Vivo quejándome de los izquierdistas europeos que miran hacia acá y no entienden. Que piensan que la solución es Chávez o cualquier otro demagogo que le diga No a Bush. Me acabo de dar cuenta de que vivo en un mundo tan irreal como el suyo, y que en mi caso es peor, puesto que vivo en la misma tierra que esta gente y que he pasado por las mismas penurias que afrontan: hambre, enfermedad, delincuencia, abuso policial. No lo entiendo, en verdad que no. Sólo sé algo: tiro la toalla. Basta. Si quieren comer mierda y hacer doblepensar, vale, que lo hagan. Que se hundan y coman mierda, que coman mucha mierda hasta que les dé empacho. Que se jodan bien jodidos con el cuchillo que ellos han escogido. Por mi parte yo hago las maletas y espero no volver. Que le vayan a contar cuentos chinos sobre el Pueblo Sabio a su mismísima madre. A mí no me hunden. Yo elijo escapar de este manicomio. Que se hundan hasta el mismo centro de la Tierra y se derritan en magma, pero a mí no me arrastran. Me niego.
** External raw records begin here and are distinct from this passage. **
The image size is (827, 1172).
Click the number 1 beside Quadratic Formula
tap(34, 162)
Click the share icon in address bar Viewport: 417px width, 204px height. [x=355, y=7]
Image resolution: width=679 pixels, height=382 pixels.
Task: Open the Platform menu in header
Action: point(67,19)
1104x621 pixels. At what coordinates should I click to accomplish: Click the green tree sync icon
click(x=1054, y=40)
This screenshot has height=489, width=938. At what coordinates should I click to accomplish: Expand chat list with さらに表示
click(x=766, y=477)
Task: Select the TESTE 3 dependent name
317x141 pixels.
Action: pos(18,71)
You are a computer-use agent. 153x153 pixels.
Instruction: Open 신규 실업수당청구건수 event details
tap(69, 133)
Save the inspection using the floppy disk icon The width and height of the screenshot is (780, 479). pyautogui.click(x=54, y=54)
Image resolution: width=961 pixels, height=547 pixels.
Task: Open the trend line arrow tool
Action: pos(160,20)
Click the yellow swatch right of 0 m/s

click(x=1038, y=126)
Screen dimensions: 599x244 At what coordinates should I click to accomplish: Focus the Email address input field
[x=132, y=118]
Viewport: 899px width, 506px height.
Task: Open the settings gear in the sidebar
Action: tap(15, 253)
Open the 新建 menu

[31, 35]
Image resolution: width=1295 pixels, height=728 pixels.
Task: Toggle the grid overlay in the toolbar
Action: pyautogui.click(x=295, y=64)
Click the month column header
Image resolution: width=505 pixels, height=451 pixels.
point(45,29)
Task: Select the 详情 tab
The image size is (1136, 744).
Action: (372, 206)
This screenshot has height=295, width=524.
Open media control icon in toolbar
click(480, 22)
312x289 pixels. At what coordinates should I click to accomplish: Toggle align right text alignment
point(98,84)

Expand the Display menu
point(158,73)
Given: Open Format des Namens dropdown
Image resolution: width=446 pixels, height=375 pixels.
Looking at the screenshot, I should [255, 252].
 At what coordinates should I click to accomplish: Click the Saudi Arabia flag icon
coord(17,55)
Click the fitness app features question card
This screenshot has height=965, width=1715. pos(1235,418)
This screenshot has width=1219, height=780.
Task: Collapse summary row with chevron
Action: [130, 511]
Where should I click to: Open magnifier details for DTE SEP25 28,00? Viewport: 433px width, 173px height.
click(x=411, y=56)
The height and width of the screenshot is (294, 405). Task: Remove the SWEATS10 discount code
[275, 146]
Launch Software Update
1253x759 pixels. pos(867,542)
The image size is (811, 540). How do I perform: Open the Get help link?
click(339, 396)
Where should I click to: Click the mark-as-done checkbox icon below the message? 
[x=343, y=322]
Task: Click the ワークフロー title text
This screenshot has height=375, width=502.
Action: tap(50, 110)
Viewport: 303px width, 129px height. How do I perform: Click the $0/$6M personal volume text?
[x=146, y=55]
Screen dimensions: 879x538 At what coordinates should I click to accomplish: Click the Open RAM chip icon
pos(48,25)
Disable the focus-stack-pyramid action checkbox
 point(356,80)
Si se pudiera hacer algo con gusto ayudaría, pero ya enfrentado a esta realidad tan cruda no puedo seguir siendo idealista y pensar en el glorioso futuro de esta sociedad.

Pero soy humano y nada humano me es ajeno. Dentro de mí acecha esa irracionalidad que odio, desprecio y me da asco. A donde vaya existe la posibilidad que se repita lo que me ha marcado. No se puede escapar del negroblanco ni del doblepensar. Mientras haya espacio para la tiranía allí estarán, tratando de imponerse. Eso es lo que más duele. No se puede escapar de lo que está dentro de uno.

Este comentario ha estado demasiado virulento, lo reconozco, pero es que hoy aparte de la ira de siempre el asco, el desencanto y la tristeza también se han hecho presentes. El ver como la escena que para mí era el non plus ultra de la irracionalidad y el borreguismo de 1984 se ha hecho realidad ante mis propios ojos no ayuda a ser sereno y ecuánime. Duele verlo, duele estar allí, duele ver como la masa se traga la gente. Duele tener razón y que nadie escuche. Y va a doler más lo que viene.

PD: Al parecer podré tener mi pasaporte en el transcurso de la semana. Dio frutos el acechar al funcionario en la concentración. Si todo sale bien, partiré hacia EEUU en diciembre por unos días, espero conocer mejor la situación por allá aparte de la torre de marfil académica. De todos modos, el ver desde la distancia como la tierra de los libres se hace pedazos y los libres son quienes pueden pagarlo me da muy mala espina y me hace preguntarme si no nos estamos volviendo locos a escala global. Con suerte allá habrá mayor y mejor resistencia y no la caterva de descerebrados que necesitan de Chávez para seguir en la vida política, aunque sea marginalmente, que tenemos aquí. Si no es así siempre queda Europa y sino, siempre queda ser cínico. Si arde Roma disfrutemos el espectáculo. Dimos la voz de que el fuego empezaba y nadie hizo caso. Aunque conociéndome, no puedo ser tan cínico, terminaré iracundo de nuevo y llorando sobre las cenizas de lo que un día fue. Esperemos que alguien se anime a ayudar a apagarlo a tiempo. Lamentablemente, no dispongo de baldes de agua.

4 comments:

Stunt_Bum said...

Joder, yo había vivido escenas que me recordaban a 1984 pero esto es increible.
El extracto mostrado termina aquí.